Metronusa News, Sragen | Upaya nekat belasan remaja yang diduga hendak melakukan balapan liar di jalur persawahan Desa Bandung Sogo, Kecamatan Ngrampal, Sragen, berakhir kandas. Tim gabungan Polres Sragen menggelar razia mendadak pada Rabu (26/11/2025) sore, sebagai bagian dari Operasi Zebra Candi 2025.
Razia yang dimulai sekitar pukul 16.30 WIB ini melibatkan personel Satlantas, Samapta, Propam, dan Tim Pamapta Polres Sragen. Langkah cepat tersebut diambil setelah polisi menerima laporan warga melalui Call Center 110 Polres Sragen mengenai seringnya lokasi tersebut dijadikan arena balapan liar oleh para remaja.
Menurut keterangan Iptu Irwan, KBO Satlantas Polres Sragen yang mewakili Kasat Lantas Iptu Kukuh Satria Leksono, petugas langsung menuju lokasi setelah menerima informasi masyarakat. Setibanya di tempat kejadian, petugas mendapati belasan remaja telah berkumpul dan diduga bersiap melakukan aksi balap liar.
“Begitu laporan kami terima, tim langsung kami kerahkan ke lokasi. Dan benar, belasan remaja sudah berkumpul dan diduga siap melakukan aksi balap liar,” ujar Iptu Irwan.

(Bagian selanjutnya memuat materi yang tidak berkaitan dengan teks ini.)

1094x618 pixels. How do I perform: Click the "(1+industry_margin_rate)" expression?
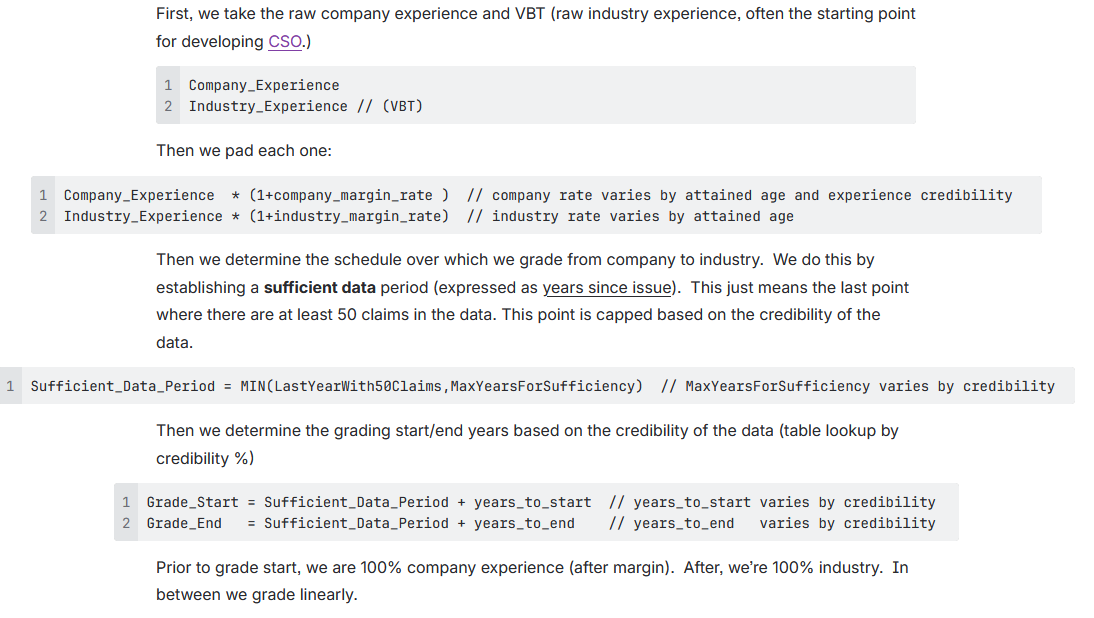click(348, 217)
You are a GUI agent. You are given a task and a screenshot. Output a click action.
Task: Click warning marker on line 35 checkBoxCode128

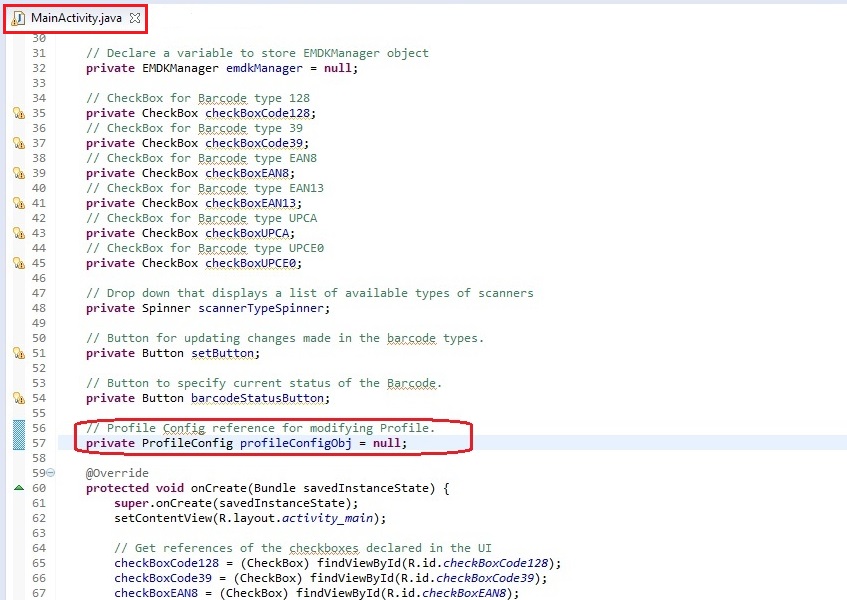(18, 113)
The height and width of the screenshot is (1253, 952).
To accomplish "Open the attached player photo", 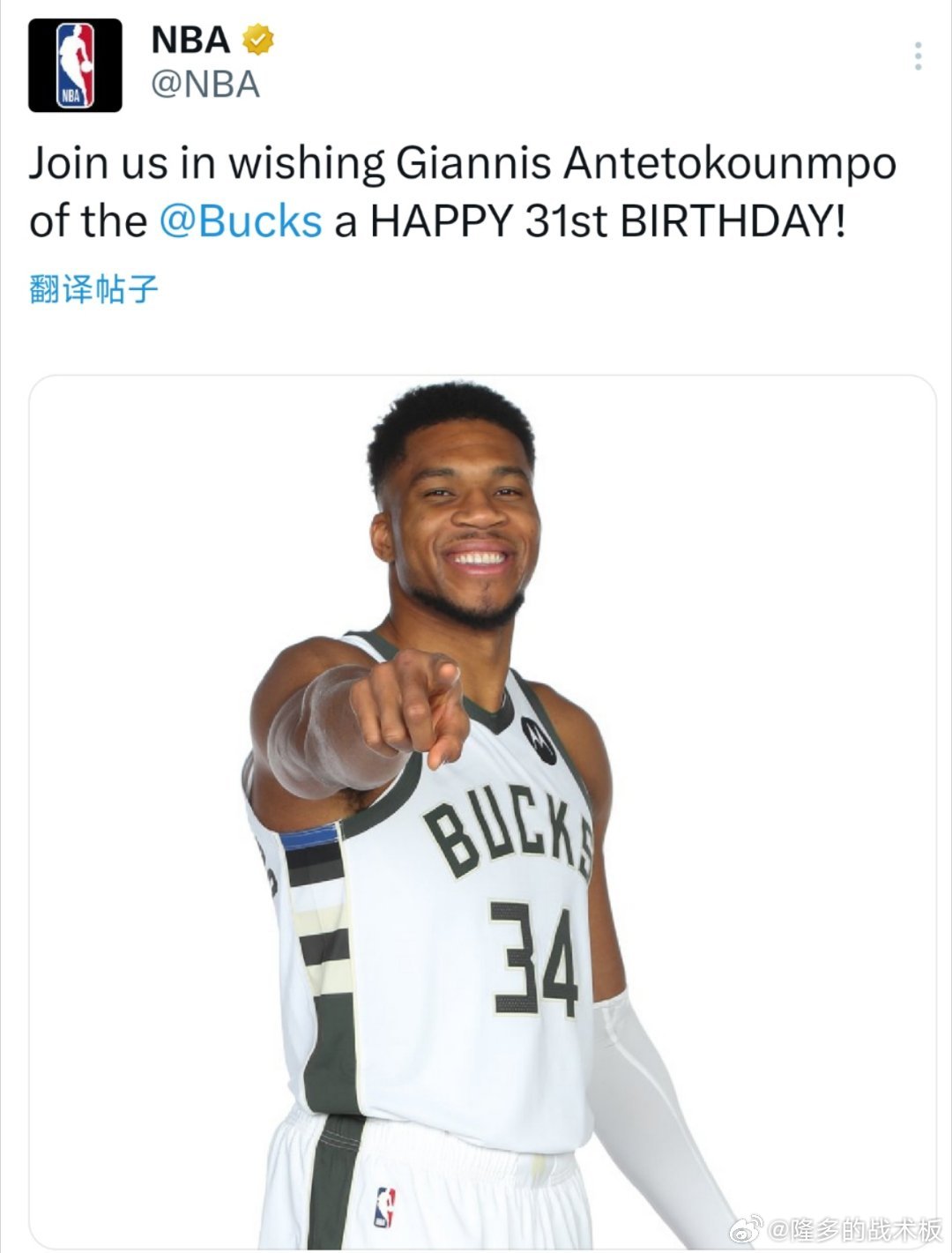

Para remaja tersebut kemudian diamankan dan digiring menuju Mapolres Sragen sambil menuntun sepeda motor mereka untuk dilakukan pendataan, pembinaan, serta penindakan sesuai aturan lalu lintas. Mirisnya, sebagian besar dari mereka masih berstatus pelajar. Polisi juga menemukan sejumlah sepeda motor yang telah dimodifikasi tanpa standar keamanan, menggunakan knalpot bising, dan dikendarai tanpa pengawasan orang tua.
Keluhan keras datang dari warga sekitar, terutama para petani yang sering beraktivitas di area persawahan. Seorang petani mengaku sangat terganggu dengan suara bising motor dan aksi ugal-ugalan para remaja tersebut. “Mumet kulo ngrasakne, pak…” ujarnya lirih kepada petugas.
Perwakilan warga setempat turut menyampaikan apresiasi atas tindakan cepat Polres Sragen. Ia menegaskan bahwa warga, terutama yang lanjut usia, sudah sangat resah dengan kebisingan motor yang kerap mengganggu waktu istirahat.
Iptu Irwan menegaskan bahwa Polres Sragen akan terus melakukan operasi penertiban di titik-titik rawan balapan liar. Ia juga mengimbau para orang tua untuk lebih memperketat pengawasan terhadap anak-anak mereka agar tidak terjerumus dalam kegiatan berbahaya.
“Kami tidak akan mentolerir aktivitas balap liar. Ini bukan hanya soal pelanggaran, tapi menyangkut keselamatan,” tegasnya.
Polres Sragen memastikan penertiban serupa akan terus digencarkan demi menjaga keamanan dan kenyamanan masyarakat.